Intracranial germ cell tumors: a single-institution experience
- PMID: 22705605
- PMCID: PMC6081024
- DOI: 10.5144/0256-4947.2012.359
Intracranial germ cell tumors: a single-institution experience
Abstract
Background and objectives: Intracranial germ cell tumors (GCTs) are not a common disease. We reviewed the experience of a single institution to determine the variables that affect treatment outcome.
Design and setting: A retrospective review of patients with the diagnosis of intracranial germ cell tumors treated in a single institution (KFSHRC) during the period from March 1985 to December 2007.

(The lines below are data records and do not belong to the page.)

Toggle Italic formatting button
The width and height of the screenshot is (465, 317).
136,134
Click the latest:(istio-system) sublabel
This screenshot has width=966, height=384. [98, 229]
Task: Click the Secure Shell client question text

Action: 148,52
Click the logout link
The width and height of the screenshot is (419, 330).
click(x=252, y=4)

Patients and methods: Fifty-seven patients with the diagnosis of intracranial GCT were recorded in the KFSHRC Tumor Registry during the period from 1985 to 2007. Seven patients with a pineal region tumor treated as germinomas in the earlier years without a tissue diagnosis were excluded. This retrospective study was restricted to the remaining 50 patients with a tissue or marker diagnosis: 31 germinomas and 19 non-germinomatous germ cell tumors (NGGCTs).

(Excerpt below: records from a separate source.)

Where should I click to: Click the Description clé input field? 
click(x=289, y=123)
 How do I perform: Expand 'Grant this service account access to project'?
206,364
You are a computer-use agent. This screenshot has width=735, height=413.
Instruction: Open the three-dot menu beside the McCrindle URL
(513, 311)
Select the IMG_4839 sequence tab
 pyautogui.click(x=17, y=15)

Results: The 10-year overall survival (OS), event-free survival (EFS) and relapse-free survival (RFS) were 87%, 88% and 96% for patients with germinoma, with a median follow-up of 4.5 (range 2-17) years, compared with 26%, 29% and 46% for patients with NGGCT with a median follow-up of 3 (range 1.5-13) years. For NGGCT, variables favorably influencing OS were younger age (< 16 y vs ≥16 y, P=.01), higher radiation dose (>50 Gy vs ≤50 Gy; P=.03) and later year of diagnosis (>1990 vs <1990 P=.002).

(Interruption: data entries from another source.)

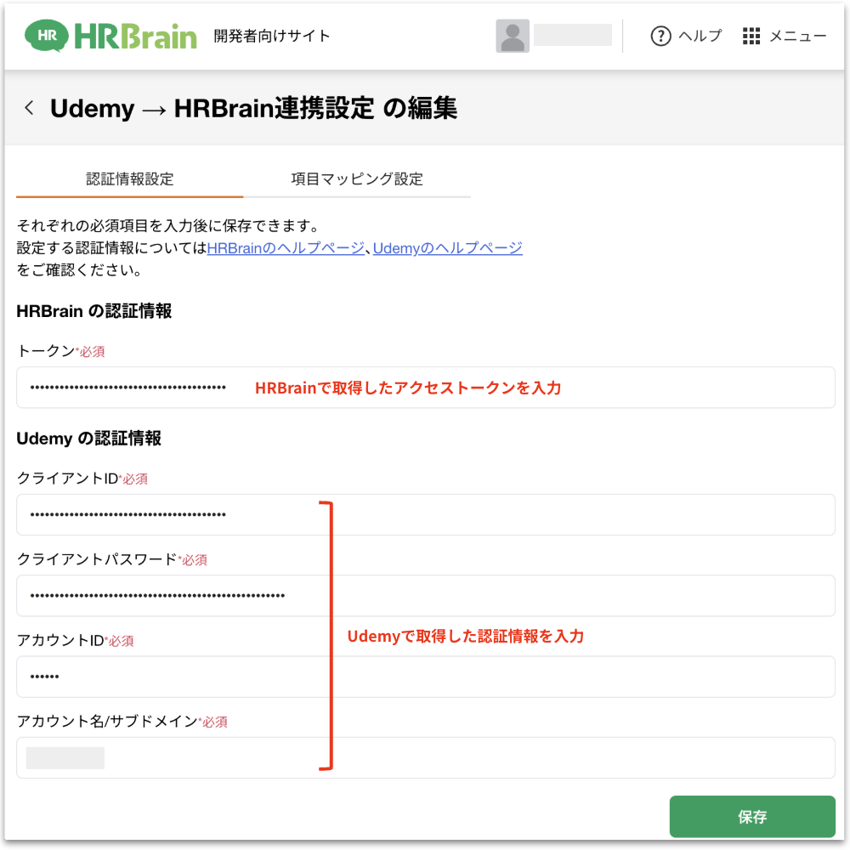The height and width of the screenshot is (850, 850).
Task: Open the grid menu icon
Action: coord(751,36)
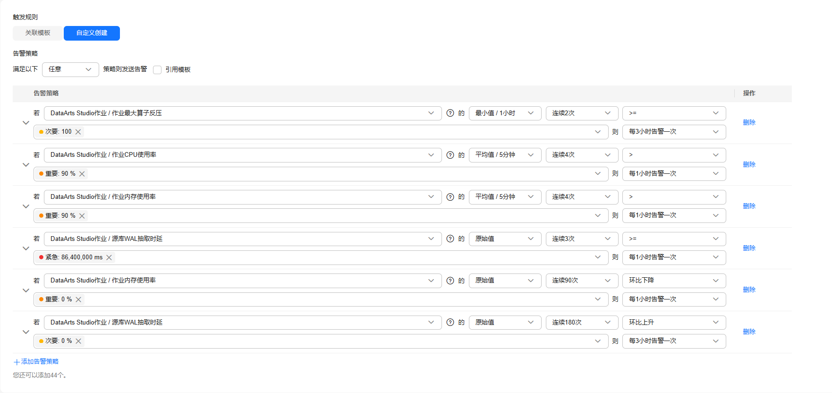Screen dimensions: 832x393
Task: Click help icon beside 作业CPU使用率 metric
Action: click(x=450, y=155)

Conclusions: Tissue diagnosis of GCTs is mandatory prior to treatment except for patients with elevated markers. In germinoma, localized radiotherapy (RT) for M0 patients may be adequate. Long-term follow-up is needed to define the benefit of adding chemotherapy. For NGGCT, the use of combined modality treatment and RT dose ;gt;50 Gy are important factors that influence the outcome. Second-look surgery and resection of residual/ refractory tumors is always recommended.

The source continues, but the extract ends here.